I Sync, Therefore ...

by Codepope | posted on 19 March 2004

What would you say if you could keep all your contacts and phone numbers in sync on your desktop, your PDA, MP3 player and bluetooth connected phone. And that it could all be done at the click of a button. And that the same information could be synchronised with multiple desktop PCs and laptops. And how about we also synchronise your web browser bookmarks between those machines ... ? A CodePope pontificates ...


Wouldn't it be a really great thing to have? No messing about with multiple applications and multiple imports and exports till you reach the point where you just give up on the entire game and either drop a device in the bin or start carrying a laptop. Wouldn't that be nifty? It is a pity but I've yet to see a set of Windows applications that can do that - and yet I can already do all of this on my Mac.

Quietly, Apple has assembled a very compelling little story about integrating your smaller devices together. It all starts with one application, iSync. What iSync does, and just does, is synchronise together multiple sources of contact data. The obvious ones are of course, your phone and PDA. The iPod is a less obvious device as a source, but there is a read only contacts and calendar application in the iPod as standard, and iSync can keep that up to date too.

On the desktop, iSync synchronises with MacOSX's Address Book and iCal calendar applications. Address Book has some neat wireless features which I'll come back to. All you need to do to kick off the synchronisation process is click the "Sync Now" button. Popping your iPod into its dock can also be set to trip off the synchronisation too.

A Palm as a PDA is a little more complex, because currently it relies on Palm's Desktop for Mac; this means that the Palm Hotsync app has to be run for the iSync Palm conduit to run, but in practical terms, that just means you press the HotSync button on your Palm cradle and up starts the synchronisation dance. The handling of duplicates and other clashes is done simply, allowing you to select which device is telling the truth about a contact for one or all clashes.

There is one more place iSync syncs to, and that's to Apple's "dot Mac" service. The .Mac service is a $100 per year - or £69 in the UK - web based service hosted by Apple, offering you 100MB of disk space you can mount on your desktop, for web serving, email, free gifts and stuff. For me though the killer .Mac feature is that you can synchronise (and effectively backup) your contacts on the .Mac servers. More than one machine can access the .Mac service and synchronise against it, and it's through this route that you can keep contacts and dates up to date on multiple machines.

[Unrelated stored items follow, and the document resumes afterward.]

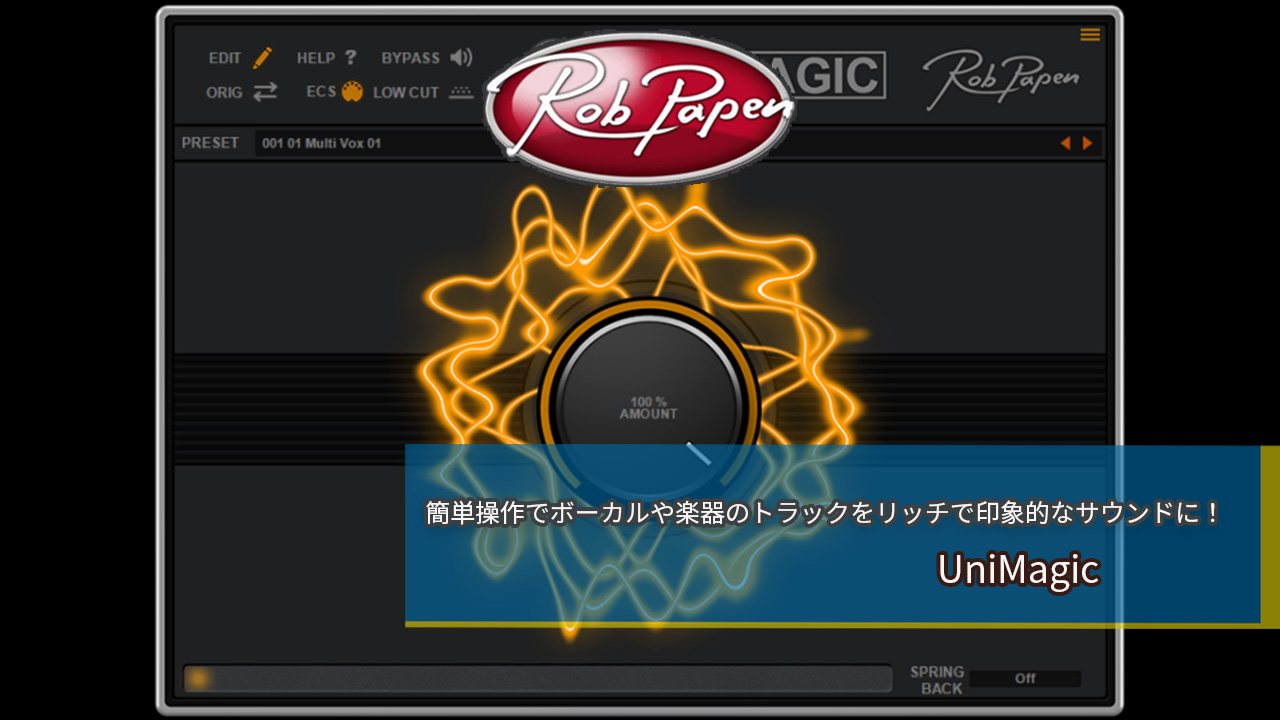This screenshot has width=1280, height=720.
Task: Open HELP via the question mark icon
Action: coord(350,58)
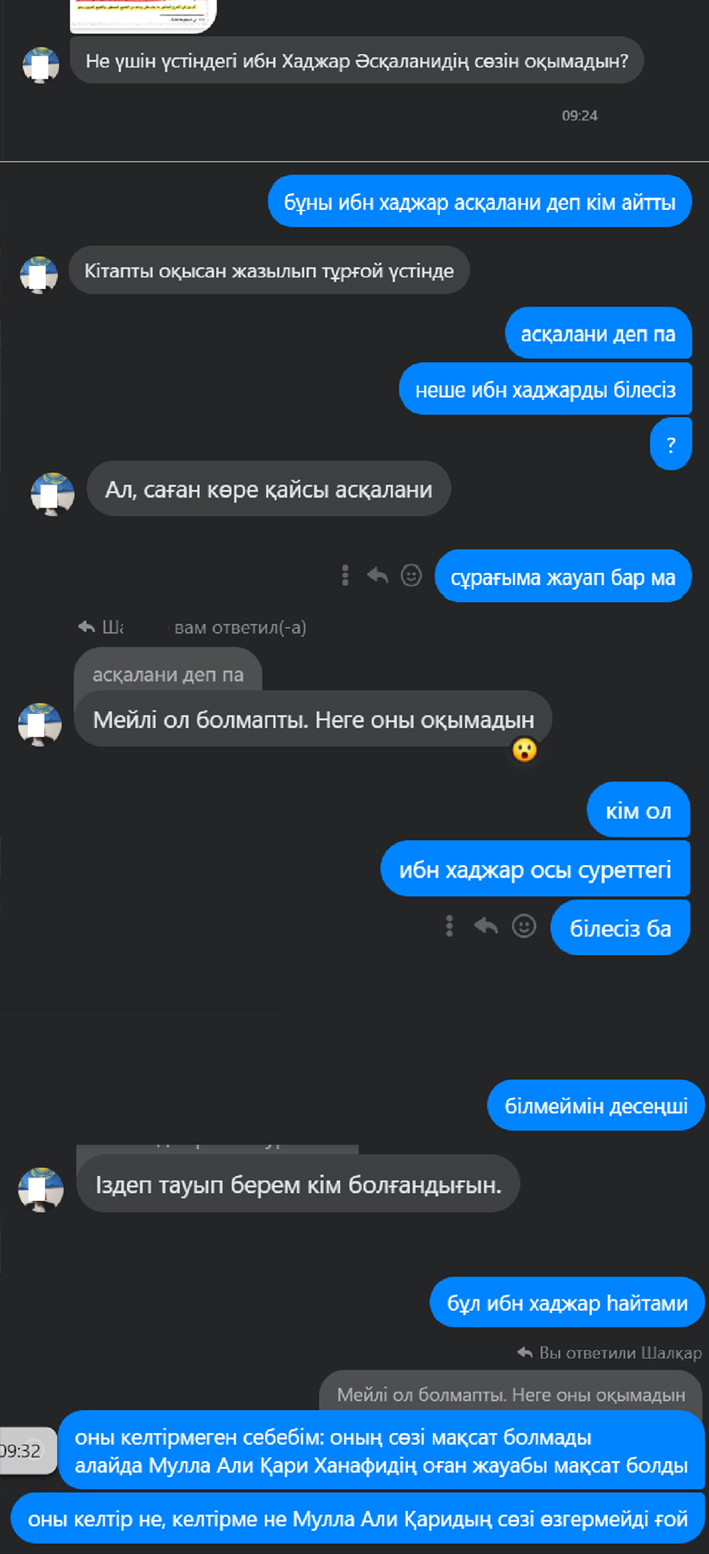Click reply arrow beside "білесіз ба" message
709x1554 pixels.
(486, 926)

Recently added to .Mac and iSync is the ability to synchronise bookmarks from the Safari browser between multiple machines. Yes, no more "I have to go to the desktop machine because that's where the bookmark is". Keeping bookmarks coordinated between machines suddenly stops being a chore.

Back at the Address Book, there's a great bit of wireless functionality: a Bluetooth button. Click it and it will connect to your Bluetooth phone. You can now select a contact's number and either dial it or send an SMS message to it. When SMS messages come in, they are matched up with an entry in the Address Book by number and the message, complete with details of who it's from, pops up on screen. Want to save it? Click "Log Call", and the message is added to the notes for the contact.

The real killer about all this functionality is that it's in the MacOSX operating system. It hasn't locked anyone out and things like the built in Bluetooth support start making Bluetooth much more compelling; latest addition to the MacOSX Bluetooth support was headset profiles so you can use your BT headset on your desktop for VOIP applications or Apple's own iChatAV.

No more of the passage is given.